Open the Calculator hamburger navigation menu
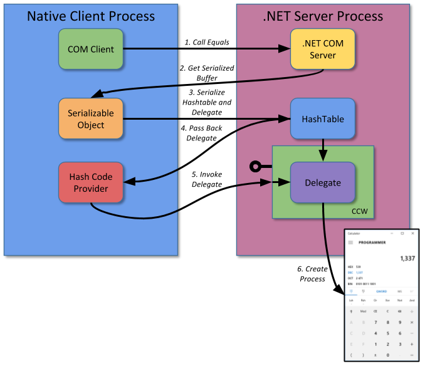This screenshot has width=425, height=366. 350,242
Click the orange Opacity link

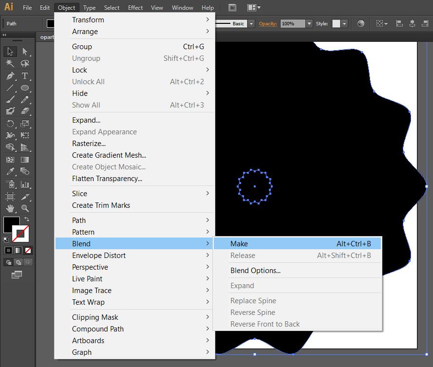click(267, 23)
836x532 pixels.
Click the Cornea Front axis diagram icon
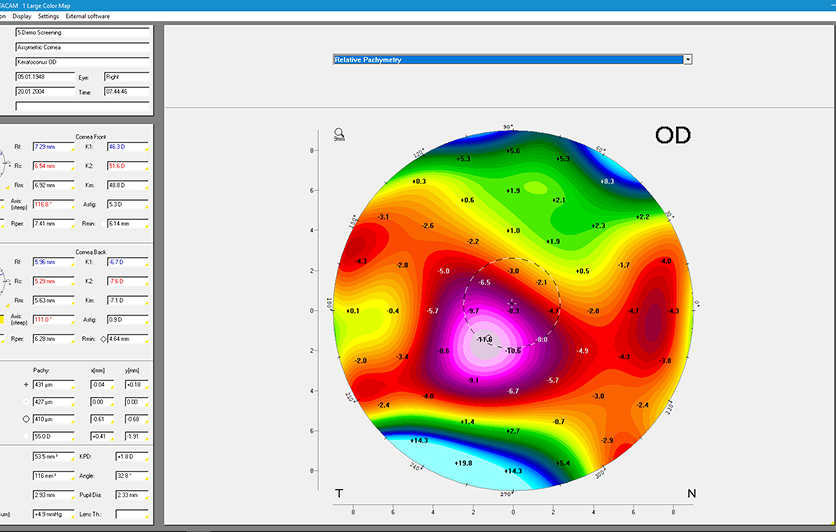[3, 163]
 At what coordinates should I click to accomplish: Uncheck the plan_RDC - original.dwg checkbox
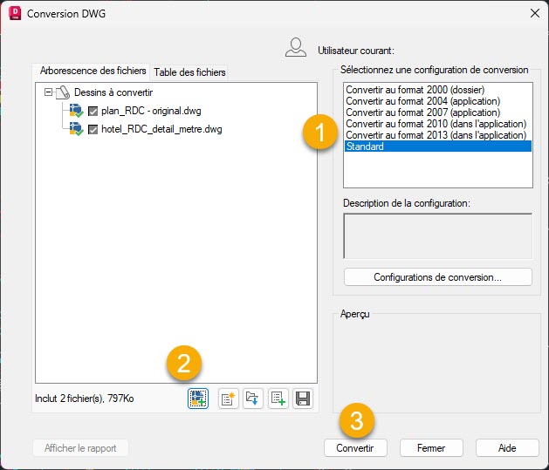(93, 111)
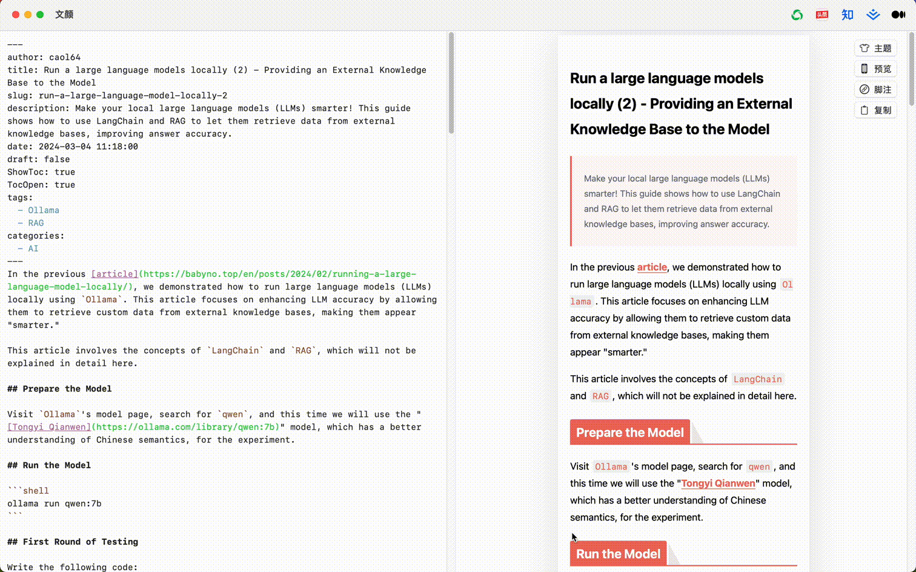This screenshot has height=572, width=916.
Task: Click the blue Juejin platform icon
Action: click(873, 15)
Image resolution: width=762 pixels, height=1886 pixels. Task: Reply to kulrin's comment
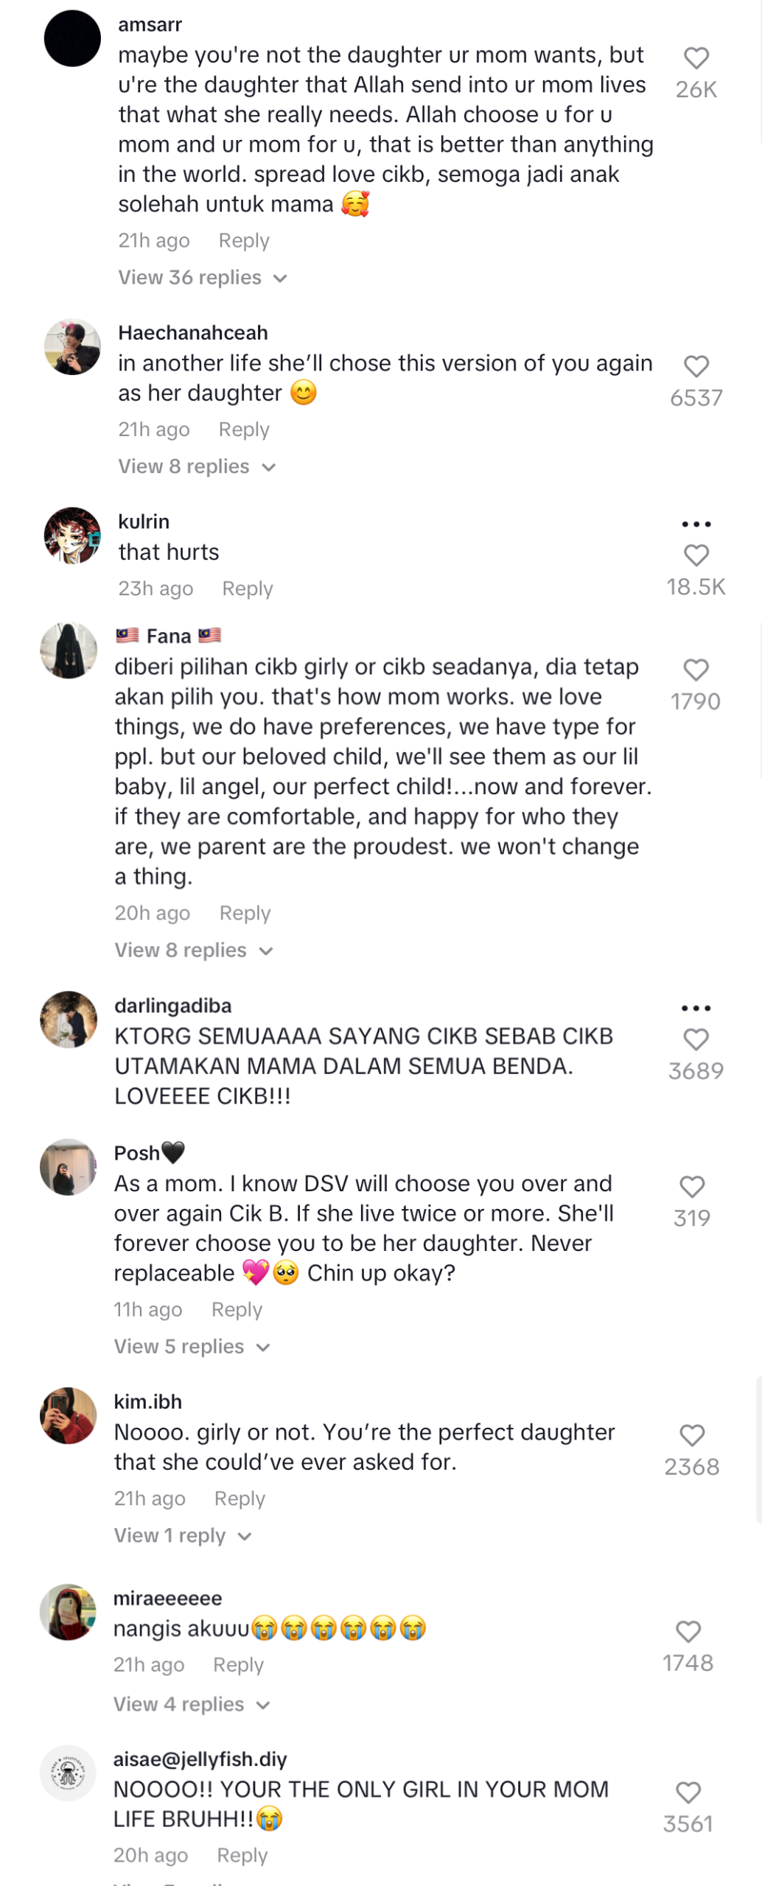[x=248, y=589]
----------
Print the listing exactly. No pictures belong in the copy.

Open the Calculator hamburger navigation menu
This screenshot has width=425, height=366. 350,242
Click the orange Opacity link

click(267, 23)
836x532 pixels.
Click the Cornea Front axis diagram icon
[3, 163]
 At what coordinates should I click to accomplish: Uncheck the plan_RDC - original.dwg checkbox
(93, 111)
This screenshot has height=572, width=916.
Task: Click the blue Juejin platform icon
Action: click(873, 15)
Image resolution: width=762 pixels, height=1886 pixels. Task: Reply to kulrin's comment
[x=248, y=589]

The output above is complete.